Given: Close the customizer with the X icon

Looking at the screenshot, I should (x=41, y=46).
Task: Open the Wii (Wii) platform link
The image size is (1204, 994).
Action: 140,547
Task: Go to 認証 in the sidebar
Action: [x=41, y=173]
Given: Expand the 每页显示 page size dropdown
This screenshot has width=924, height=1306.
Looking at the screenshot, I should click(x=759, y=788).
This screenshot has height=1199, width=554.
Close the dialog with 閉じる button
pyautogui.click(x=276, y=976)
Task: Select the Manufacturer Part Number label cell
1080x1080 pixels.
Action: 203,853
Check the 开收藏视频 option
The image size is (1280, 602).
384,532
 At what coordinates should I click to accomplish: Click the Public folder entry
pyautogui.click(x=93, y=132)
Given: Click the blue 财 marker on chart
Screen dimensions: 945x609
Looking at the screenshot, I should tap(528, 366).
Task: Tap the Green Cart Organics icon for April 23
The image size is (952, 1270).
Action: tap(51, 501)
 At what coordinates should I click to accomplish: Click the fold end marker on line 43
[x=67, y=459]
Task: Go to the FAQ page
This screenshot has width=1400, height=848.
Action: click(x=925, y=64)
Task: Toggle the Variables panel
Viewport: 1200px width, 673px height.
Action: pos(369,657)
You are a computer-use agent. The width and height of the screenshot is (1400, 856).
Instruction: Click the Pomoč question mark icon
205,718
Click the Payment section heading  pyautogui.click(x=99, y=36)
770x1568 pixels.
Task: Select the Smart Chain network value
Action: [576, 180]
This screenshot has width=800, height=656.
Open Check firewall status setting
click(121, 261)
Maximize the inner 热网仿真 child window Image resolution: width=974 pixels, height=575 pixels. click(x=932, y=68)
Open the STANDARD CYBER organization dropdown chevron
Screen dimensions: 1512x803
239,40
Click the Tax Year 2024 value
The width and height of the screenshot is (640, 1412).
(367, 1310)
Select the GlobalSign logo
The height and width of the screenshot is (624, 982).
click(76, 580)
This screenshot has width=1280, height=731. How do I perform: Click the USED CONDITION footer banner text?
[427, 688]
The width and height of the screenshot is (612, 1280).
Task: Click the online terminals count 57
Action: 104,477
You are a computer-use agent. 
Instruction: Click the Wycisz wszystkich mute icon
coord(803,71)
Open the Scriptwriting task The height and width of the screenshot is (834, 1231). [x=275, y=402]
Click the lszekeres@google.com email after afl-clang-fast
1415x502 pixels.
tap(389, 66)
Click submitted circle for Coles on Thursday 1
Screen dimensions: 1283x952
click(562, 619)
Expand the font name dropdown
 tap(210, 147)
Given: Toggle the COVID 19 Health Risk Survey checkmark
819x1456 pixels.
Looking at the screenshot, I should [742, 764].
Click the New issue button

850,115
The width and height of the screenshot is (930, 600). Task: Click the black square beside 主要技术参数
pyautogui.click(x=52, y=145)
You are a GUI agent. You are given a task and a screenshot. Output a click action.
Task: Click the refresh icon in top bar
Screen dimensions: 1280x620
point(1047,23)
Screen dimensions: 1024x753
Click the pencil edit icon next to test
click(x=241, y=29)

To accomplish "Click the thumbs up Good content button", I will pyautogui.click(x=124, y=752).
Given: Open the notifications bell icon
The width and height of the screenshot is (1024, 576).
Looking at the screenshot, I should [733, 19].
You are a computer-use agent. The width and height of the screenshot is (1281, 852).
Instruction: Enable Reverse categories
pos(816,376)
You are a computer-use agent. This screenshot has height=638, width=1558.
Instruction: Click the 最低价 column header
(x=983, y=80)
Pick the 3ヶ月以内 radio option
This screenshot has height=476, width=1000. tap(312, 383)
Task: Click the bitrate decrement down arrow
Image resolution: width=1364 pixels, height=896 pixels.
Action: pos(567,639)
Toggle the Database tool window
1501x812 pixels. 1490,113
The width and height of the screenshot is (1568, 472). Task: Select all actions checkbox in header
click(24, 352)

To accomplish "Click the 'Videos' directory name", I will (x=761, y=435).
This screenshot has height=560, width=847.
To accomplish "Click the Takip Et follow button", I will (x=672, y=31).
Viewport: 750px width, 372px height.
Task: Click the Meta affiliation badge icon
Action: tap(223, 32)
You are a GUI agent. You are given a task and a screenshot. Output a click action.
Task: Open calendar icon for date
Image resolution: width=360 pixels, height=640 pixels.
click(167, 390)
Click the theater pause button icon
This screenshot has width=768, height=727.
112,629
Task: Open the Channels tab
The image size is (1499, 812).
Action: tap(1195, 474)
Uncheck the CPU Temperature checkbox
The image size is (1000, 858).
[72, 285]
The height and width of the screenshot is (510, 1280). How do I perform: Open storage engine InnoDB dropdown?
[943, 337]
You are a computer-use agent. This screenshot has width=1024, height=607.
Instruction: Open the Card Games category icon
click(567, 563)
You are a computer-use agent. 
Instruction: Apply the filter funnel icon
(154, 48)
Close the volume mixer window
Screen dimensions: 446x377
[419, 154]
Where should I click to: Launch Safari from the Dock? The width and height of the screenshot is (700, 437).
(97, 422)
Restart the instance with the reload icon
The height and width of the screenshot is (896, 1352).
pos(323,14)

== Work task ==
Looking at the material above, say how many of its lines include "agent", and give nothing besides the number.

== Answer box ==
8